_Task directions:_ Count the lines in the entries below that contain the word "Switch". Give only that number.

(Stored entries)
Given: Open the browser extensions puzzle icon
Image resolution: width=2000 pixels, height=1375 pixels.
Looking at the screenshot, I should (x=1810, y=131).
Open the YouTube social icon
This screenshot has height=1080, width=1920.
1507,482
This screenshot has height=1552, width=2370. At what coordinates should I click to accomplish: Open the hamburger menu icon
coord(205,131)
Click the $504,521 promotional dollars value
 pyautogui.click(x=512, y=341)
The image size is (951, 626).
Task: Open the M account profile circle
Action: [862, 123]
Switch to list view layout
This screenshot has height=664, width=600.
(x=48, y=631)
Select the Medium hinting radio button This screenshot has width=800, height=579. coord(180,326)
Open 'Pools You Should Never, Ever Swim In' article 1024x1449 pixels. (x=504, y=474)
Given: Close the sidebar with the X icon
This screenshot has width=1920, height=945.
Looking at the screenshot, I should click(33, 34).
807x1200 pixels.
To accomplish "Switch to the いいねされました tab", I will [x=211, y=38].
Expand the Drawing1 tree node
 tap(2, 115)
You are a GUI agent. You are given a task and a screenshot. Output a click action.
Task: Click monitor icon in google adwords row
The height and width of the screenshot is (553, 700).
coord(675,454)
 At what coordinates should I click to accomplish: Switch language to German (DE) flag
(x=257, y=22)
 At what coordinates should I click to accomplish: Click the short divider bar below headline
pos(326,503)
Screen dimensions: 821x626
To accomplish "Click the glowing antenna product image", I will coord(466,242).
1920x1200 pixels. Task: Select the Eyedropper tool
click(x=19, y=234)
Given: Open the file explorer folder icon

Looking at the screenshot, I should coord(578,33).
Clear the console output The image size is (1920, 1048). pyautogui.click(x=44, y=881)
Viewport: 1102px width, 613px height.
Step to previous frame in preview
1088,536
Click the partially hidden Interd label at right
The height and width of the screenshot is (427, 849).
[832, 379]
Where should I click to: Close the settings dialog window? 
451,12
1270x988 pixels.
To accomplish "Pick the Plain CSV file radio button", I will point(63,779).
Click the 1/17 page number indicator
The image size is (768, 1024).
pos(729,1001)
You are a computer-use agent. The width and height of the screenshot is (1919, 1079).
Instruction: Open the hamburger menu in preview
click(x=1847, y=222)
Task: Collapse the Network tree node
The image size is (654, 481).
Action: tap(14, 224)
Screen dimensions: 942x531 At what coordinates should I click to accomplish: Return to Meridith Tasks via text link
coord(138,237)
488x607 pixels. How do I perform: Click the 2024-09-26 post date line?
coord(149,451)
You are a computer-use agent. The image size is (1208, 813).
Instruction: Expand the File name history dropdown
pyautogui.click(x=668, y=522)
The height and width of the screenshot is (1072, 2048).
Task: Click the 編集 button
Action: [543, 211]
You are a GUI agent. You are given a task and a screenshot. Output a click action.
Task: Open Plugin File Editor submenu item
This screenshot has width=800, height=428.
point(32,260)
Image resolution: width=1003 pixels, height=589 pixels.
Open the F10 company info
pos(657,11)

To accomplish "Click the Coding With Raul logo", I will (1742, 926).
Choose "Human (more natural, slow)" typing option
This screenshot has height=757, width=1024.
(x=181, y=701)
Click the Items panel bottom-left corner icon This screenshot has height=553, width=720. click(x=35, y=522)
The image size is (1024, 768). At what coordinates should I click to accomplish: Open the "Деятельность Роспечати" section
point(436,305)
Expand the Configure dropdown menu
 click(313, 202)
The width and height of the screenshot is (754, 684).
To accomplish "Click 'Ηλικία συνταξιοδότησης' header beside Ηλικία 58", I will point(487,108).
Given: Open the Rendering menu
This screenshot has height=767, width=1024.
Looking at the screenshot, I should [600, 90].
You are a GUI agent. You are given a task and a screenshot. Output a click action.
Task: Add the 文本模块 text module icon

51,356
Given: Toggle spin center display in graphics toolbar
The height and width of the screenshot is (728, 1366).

_Solved problem:_ 3